Learning about these connections between body and mind provided me much insight into my own emotional blockages surrounding surrender. It also encouraged my understanding of the ways in which physical manifestations in the body impact the mind and vice versa. To clear the mind, one can clear the body through detoxification and yogic practices, and to clear the body, one can clear the mind through ethical awareness and meditation. The key to both of these ways of healing is surrendering fully to the process, otherwise, the transformation will not occur.
I now see that there is the potential to heal these emotions and the physical pains associated with them. I need to practice relaxing and surrendering. I am excited to pursue a journey of completely surrendering through yoga experience.
Your inner voice, your inner guide
It is supremely important to be able to distinguish which voice inside you speaks the truth. In both anatomy and philosophy, we learned how the heart functions as a kind of another brain. The heart voice always speaks the truth and will illuminate the right path. The voice of the ego must learn to surrender to the heart which knows the way forward.

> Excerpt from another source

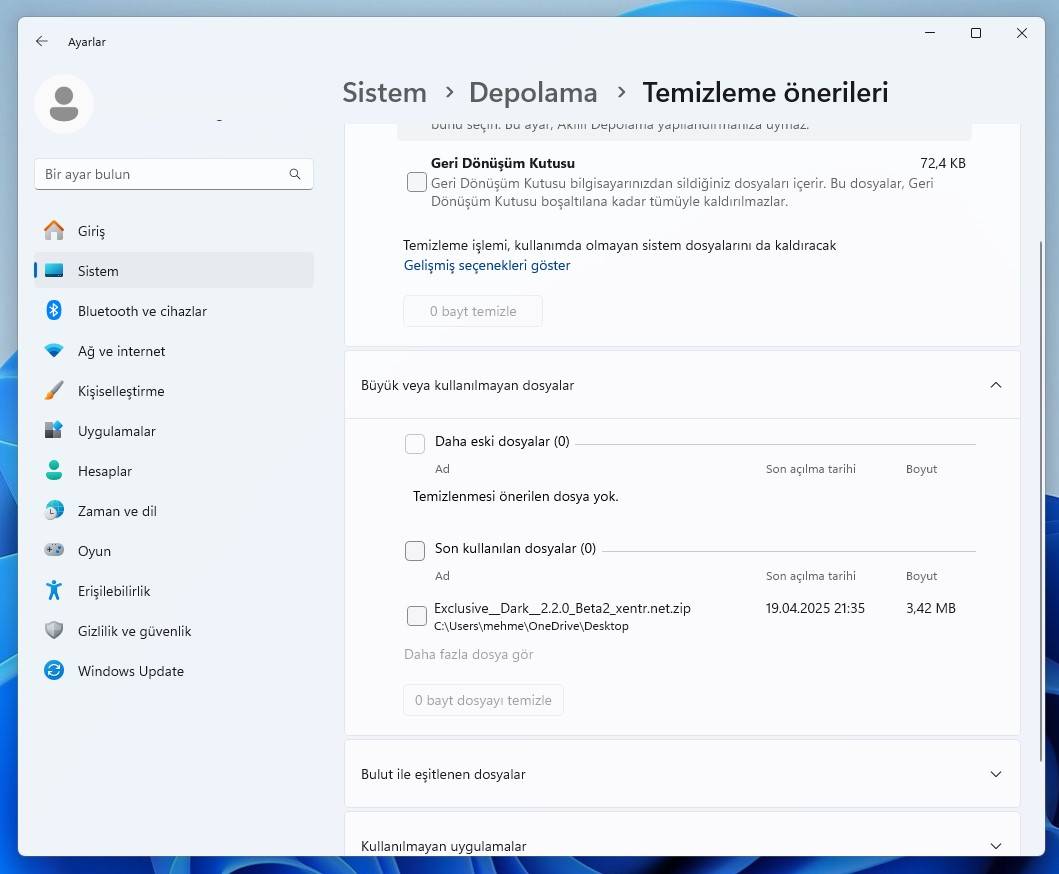Click the Windows Update sidebar icon

pyautogui.click(x=54, y=671)
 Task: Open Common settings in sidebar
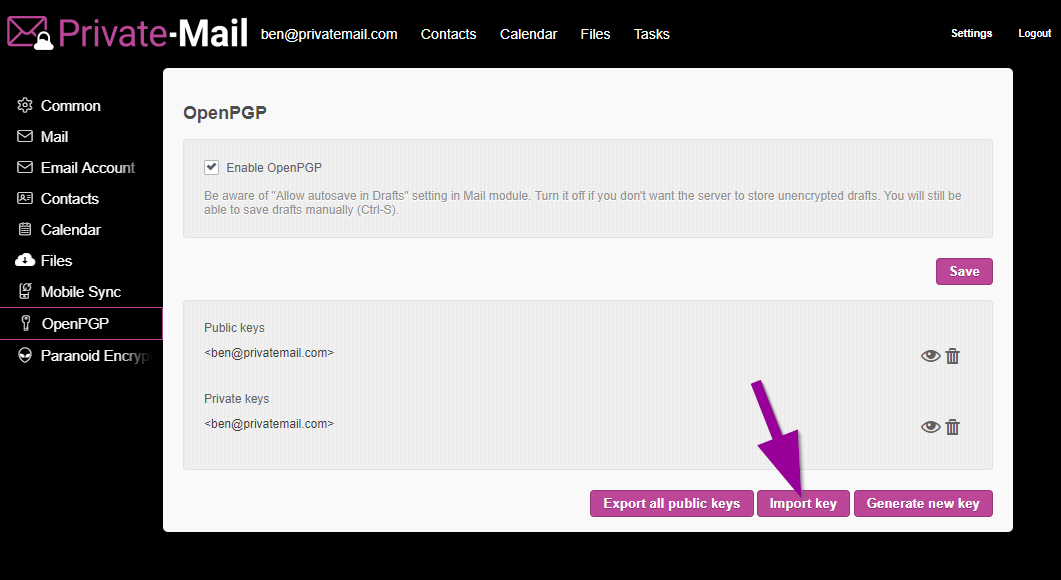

These teachings became very applicable to my experience. Following the afternoon asana practice which was focused on the heart space, we were continuing opening the heart in relaxation. The instructions given directed us to fill ourselves with gratitude and love. In the beginning, I felt a warmth flood my body. I pictured the beautiful people in my life and felt how grateful I am for them. However, despite my trying to sustain this emotion, it passed after a few minutes, and my heart spoke to my eyes which began to cry silently. I was bewildered; I had no idea what had caused this sudden and overwhelming sadness. I gave myself space to feel the sadness. It is supremely important to let the energy flow. Surrendering to emotions when they arise can prevent them from being blocked, built up, and ready to explode through the next gate which opens, or remain inside and cause harm to the body and mind.
All of a sudden, as I was feeling both love and sadness, a vision of a face arose very clearly in my consciousness. I felt a wave of anxiety flow throughout my body. In just a few seconds I understood fully the true nature of the dilemma I had been trying to solve, and the pain I had been trying to cure for years. These feelings have to be given space and be accepted in order to let true healing begin.